> [WHAT IS NEEDED]
Using the records below, filter for lines that contain the string "computer" and copy them out.

Saved entries
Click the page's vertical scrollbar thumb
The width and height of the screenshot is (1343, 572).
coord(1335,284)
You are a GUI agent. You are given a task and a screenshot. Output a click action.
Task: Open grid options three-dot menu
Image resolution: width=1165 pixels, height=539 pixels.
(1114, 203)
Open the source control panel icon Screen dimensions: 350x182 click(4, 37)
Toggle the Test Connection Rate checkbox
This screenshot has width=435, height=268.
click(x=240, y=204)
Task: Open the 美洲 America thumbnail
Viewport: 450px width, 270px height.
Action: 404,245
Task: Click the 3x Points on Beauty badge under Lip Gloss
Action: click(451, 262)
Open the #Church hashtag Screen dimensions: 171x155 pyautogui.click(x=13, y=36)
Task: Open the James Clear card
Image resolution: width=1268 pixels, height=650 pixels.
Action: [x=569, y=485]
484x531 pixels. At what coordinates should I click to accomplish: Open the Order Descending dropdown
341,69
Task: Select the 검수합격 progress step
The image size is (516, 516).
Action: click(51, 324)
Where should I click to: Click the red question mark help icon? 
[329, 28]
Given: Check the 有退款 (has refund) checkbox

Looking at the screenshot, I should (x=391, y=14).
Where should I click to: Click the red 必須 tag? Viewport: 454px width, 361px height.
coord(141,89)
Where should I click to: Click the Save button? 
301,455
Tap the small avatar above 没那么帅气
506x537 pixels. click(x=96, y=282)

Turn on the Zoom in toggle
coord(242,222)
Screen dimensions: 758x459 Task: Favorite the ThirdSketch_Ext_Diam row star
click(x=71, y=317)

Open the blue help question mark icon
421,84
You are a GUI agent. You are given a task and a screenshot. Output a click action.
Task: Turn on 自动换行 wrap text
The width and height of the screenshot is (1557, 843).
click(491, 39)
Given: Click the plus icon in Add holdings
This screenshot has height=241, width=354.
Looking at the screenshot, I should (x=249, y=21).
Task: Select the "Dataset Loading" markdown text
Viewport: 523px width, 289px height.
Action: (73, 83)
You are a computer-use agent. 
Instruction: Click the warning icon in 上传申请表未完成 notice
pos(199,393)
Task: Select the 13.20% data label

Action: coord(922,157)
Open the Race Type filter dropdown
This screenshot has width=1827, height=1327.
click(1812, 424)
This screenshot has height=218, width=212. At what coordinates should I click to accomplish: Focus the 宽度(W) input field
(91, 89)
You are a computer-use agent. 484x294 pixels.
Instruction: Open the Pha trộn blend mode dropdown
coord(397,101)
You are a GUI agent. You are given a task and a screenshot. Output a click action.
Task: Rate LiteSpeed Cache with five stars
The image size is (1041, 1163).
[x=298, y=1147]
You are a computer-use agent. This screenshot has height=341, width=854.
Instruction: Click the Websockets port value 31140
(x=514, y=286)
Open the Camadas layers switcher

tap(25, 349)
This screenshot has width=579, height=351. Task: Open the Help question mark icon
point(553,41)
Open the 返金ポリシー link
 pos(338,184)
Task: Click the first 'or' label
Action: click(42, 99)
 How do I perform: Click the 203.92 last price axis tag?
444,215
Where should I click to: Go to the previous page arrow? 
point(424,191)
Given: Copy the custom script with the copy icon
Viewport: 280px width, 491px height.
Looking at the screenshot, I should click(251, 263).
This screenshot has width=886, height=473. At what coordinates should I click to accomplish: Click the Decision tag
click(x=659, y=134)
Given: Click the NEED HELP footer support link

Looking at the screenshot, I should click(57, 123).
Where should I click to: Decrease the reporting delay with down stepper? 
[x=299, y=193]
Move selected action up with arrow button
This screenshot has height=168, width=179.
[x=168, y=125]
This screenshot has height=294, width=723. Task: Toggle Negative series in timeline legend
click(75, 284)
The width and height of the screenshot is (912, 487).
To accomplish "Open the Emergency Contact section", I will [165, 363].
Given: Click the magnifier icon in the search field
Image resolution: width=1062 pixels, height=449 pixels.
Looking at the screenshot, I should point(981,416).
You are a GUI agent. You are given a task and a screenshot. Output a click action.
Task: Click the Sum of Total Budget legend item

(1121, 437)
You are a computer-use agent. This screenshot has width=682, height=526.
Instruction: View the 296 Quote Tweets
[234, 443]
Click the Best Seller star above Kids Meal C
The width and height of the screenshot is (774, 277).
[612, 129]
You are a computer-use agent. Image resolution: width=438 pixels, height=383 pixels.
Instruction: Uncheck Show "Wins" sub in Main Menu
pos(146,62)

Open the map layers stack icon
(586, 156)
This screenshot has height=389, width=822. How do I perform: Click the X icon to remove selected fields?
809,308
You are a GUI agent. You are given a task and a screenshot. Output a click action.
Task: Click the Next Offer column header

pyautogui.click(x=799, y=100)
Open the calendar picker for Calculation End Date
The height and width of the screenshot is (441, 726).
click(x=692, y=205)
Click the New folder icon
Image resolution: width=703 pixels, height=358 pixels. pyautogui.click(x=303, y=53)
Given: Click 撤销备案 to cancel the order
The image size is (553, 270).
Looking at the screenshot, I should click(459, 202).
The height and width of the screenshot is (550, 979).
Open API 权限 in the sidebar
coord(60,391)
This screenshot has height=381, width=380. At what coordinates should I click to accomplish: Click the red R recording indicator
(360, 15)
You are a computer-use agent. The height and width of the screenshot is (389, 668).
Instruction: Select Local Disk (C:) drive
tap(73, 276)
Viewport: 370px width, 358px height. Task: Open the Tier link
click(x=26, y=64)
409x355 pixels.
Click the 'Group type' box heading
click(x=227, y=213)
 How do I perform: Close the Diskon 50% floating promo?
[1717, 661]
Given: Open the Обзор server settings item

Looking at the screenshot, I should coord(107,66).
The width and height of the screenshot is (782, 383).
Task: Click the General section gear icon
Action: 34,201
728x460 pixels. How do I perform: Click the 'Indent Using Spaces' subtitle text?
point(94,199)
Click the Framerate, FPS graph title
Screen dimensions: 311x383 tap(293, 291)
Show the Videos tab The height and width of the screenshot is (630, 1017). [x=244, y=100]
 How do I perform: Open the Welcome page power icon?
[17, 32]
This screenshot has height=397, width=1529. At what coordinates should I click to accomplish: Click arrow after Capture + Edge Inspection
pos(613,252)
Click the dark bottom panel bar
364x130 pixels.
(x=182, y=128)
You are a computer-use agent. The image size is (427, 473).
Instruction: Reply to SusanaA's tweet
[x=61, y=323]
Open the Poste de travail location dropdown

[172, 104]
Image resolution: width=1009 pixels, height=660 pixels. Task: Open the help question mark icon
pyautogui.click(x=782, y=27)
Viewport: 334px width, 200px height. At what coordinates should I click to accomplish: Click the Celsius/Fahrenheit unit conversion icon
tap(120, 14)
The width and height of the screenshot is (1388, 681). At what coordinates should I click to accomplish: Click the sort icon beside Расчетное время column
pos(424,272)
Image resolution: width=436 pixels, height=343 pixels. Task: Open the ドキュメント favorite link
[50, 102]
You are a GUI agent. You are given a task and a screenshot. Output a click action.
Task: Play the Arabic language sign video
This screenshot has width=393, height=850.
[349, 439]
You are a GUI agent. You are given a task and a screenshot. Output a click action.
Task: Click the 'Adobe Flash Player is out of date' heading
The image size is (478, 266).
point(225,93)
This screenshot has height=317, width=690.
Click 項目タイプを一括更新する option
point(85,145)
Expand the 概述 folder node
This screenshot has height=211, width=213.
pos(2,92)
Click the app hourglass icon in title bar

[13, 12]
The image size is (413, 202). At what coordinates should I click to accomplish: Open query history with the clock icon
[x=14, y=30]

> [SOLUTION FOR THIS EXERCISE]
You are a computer-use agent. 
You are a computer-use agent. 484x294 pixels.
You are a computer-use agent. This screenshot has height=341, width=854.
You are a computer-use agent. This screenshot has width=682, height=526.
You are a computer-use agent. Image resolution: width=438 pixels, height=383 pixels.
You are a computer-use agent. The height and width of the screenshot is (389, 668).
You are a computer-use agent. The image size is (427, 473).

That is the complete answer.